Saint Patrick was born in Britain. The exact year of his birth and death is under debate. It is generally believed that he was born around the year 400. One date that is commonly found is the year 387. The date of his death is often listed as being the 17th of March, 461.
One of the major events relating to St. Patrick’s life claims that he drove the snakes out of Ireland. This is now questioned. Although there are no snakes in Ireland, there probably never were any. One theory suggest that the snakes were actually a symbol of how St. Patrick drove paganism and its gods out of Ireland.

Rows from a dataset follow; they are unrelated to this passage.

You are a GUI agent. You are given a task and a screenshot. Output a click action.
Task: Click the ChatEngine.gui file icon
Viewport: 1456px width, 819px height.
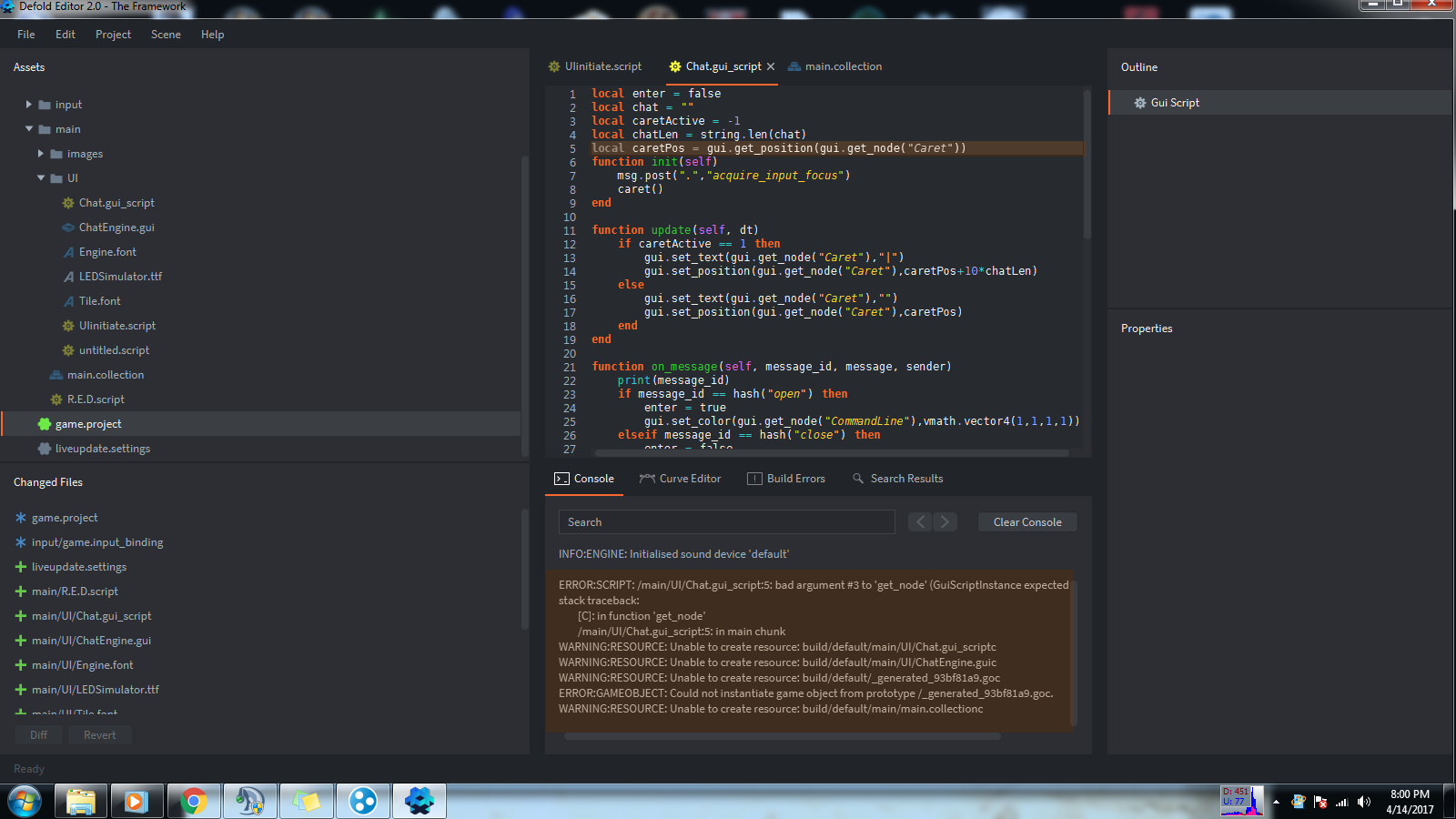point(67,228)

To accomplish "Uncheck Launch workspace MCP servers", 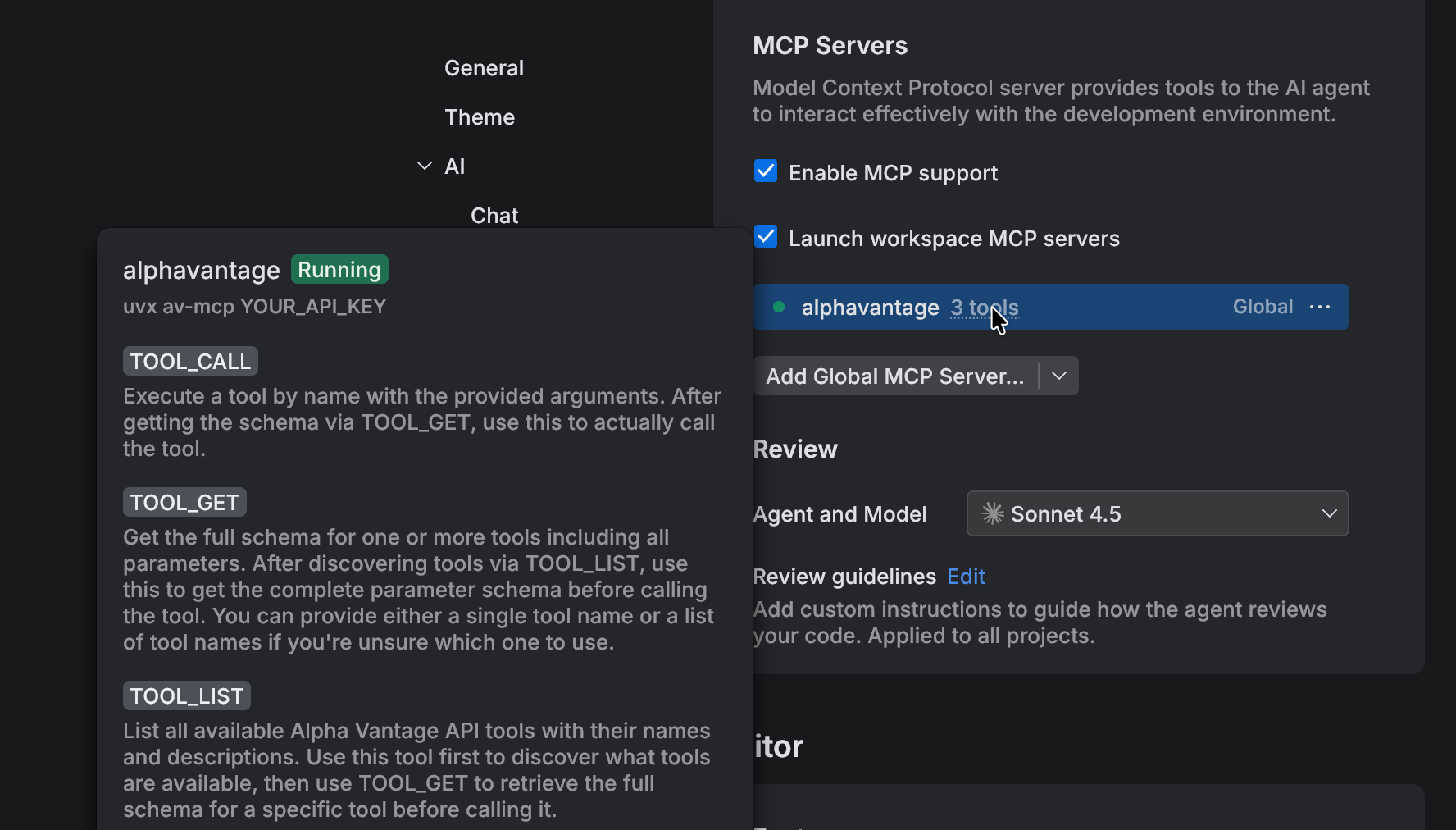I will point(765,236).
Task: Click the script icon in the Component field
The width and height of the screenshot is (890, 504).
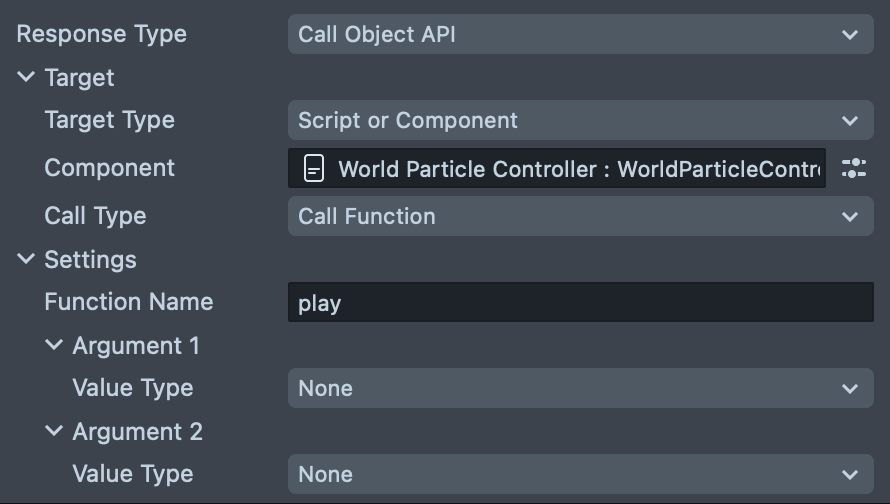Action: click(314, 169)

Two letters that are said to have been written by Saint Patrick still exist, the Declaration and a letter to the soldiers of Coroticus. The Declaration is a letter describing his early life, captivity and his mission in Ireland.
Facts About Saint Patrick
- Saint Patrick is the Patron Saint of Ireland. He is also the patron Saint of Nigeria, engineers, against snakes, snake bites, against ophidiophobia (fear of snakes), and many cities throughout the world.
- St. Patrick was taken prisoner by Irish raiders when he was about 14. They held Patrick captive for six years. While he was a slave in Ireland he worked as a shepherd.
- Patrick escaped from his Irish captors when he was about the age of 20 and returned to his family in Britain. Saint Patrick is believed to have escaped by walking 200 miles to the shore of Ireland. He then convinced some friendly sailors to return him to his native Britain.
- Saint Patrick used the shamrock to help explain the Holy Trinity to the Irish. To help the Irish better understand the symbol of the cross and its importance, St. Patrick is said to have incorporated a sun. This incorporation of the sun and the cross gave us what is commonly known as a Celtic Cross.
- Saint Patrick studied to become an ordained priest in Britain. He returned to Ireland about 433 where he began converting the Irish to Christianity. Saint Patrick baptized thousands of people and ordained priests.
- Saint Patrick is officially recognized by the Catholic Church, the Anglican Church, the Orthodox Church and the Lutheran Church. His feast Day the 17th of March is recognized throughout the world.
- In art, Saint Patrick is often depicted driving snakes before him. Other portrayals of Saint Patrick show him with a Celtic Cross or a shamrock.
- Saint Patrick is one of the very few Saints who died of natural causes.